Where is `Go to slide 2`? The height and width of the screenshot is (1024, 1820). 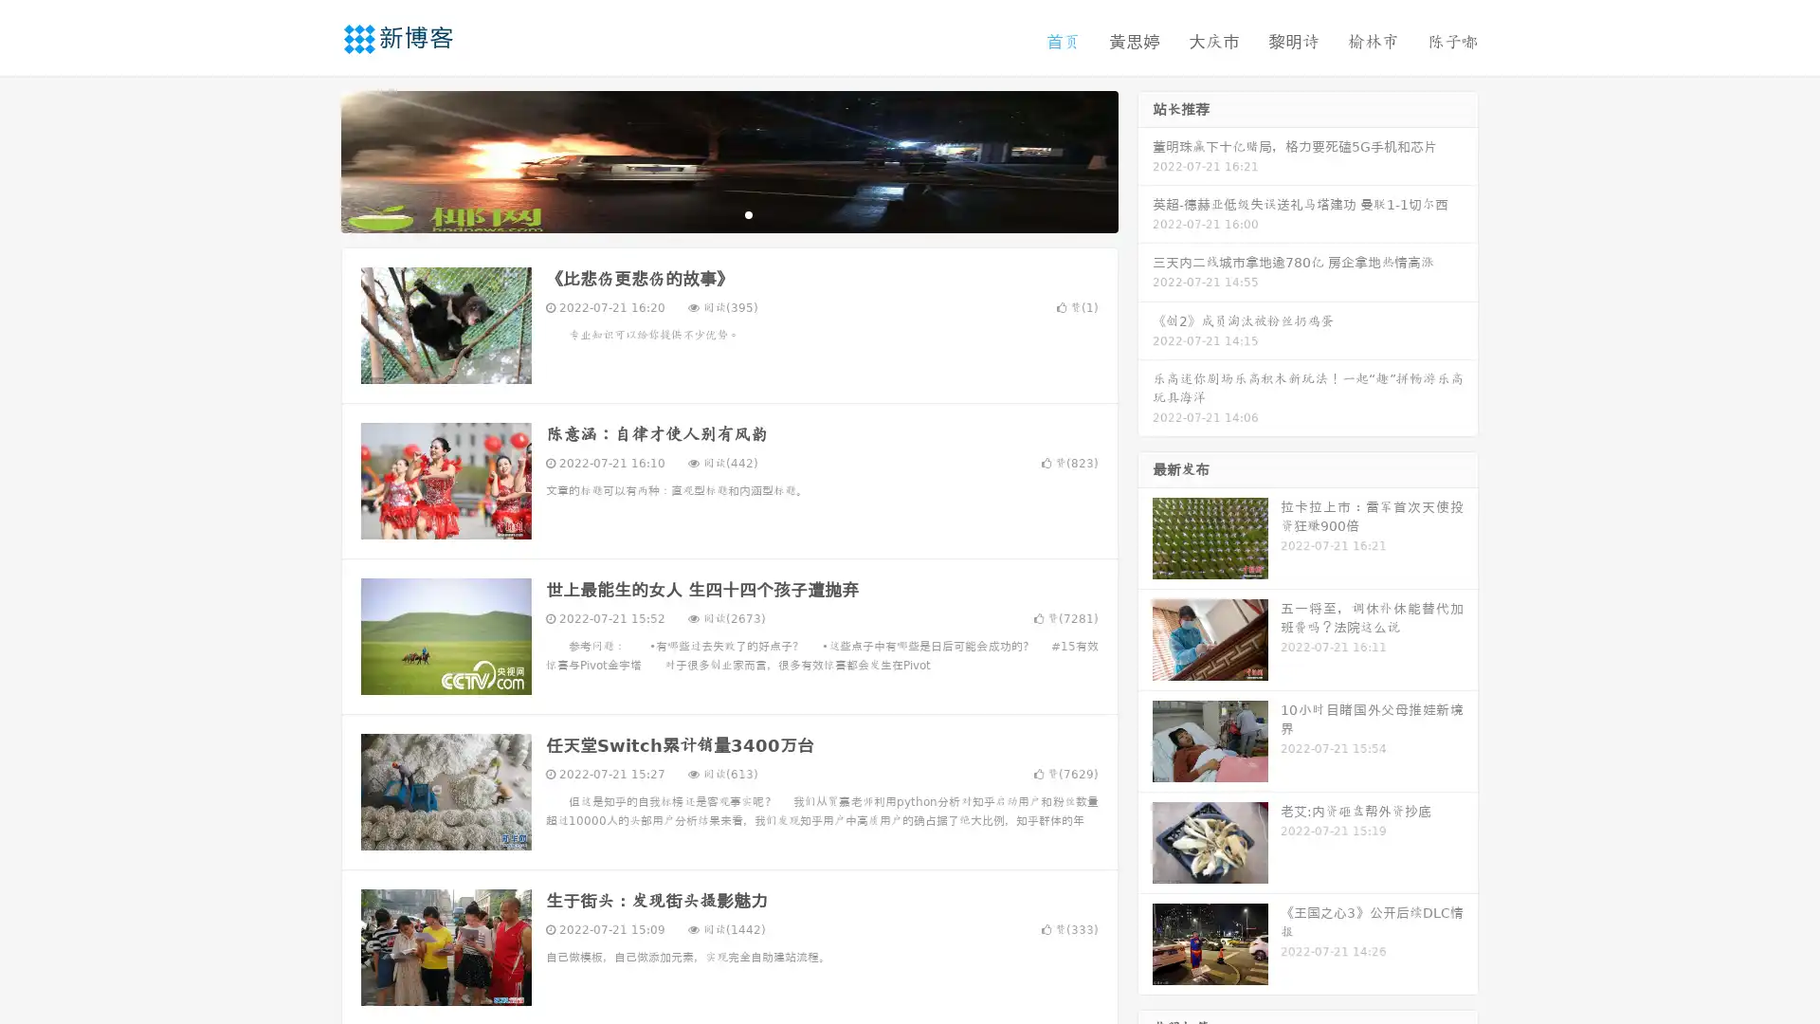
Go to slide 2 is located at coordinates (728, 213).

+++

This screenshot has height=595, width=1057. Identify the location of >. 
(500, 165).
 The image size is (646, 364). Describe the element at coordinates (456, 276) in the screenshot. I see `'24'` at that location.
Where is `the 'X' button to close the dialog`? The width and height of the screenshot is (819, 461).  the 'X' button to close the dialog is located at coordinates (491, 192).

+++

REQUIRED TASK
Copy out the lines starting with the line containing "This screenshot has" and going on through the line containing "coordinates (491, 192).", both included.

WORKED ANSWER
This screenshot has height=595, width=1057. Identify the location of >. 
(500, 165).
 The image size is (646, 364). Describe the element at coordinates (456, 276) in the screenshot. I see `'24'` at that location.
Where is `the 'X' button to close the dialog`? The width and height of the screenshot is (819, 461).  the 'X' button to close the dialog is located at coordinates (491, 192).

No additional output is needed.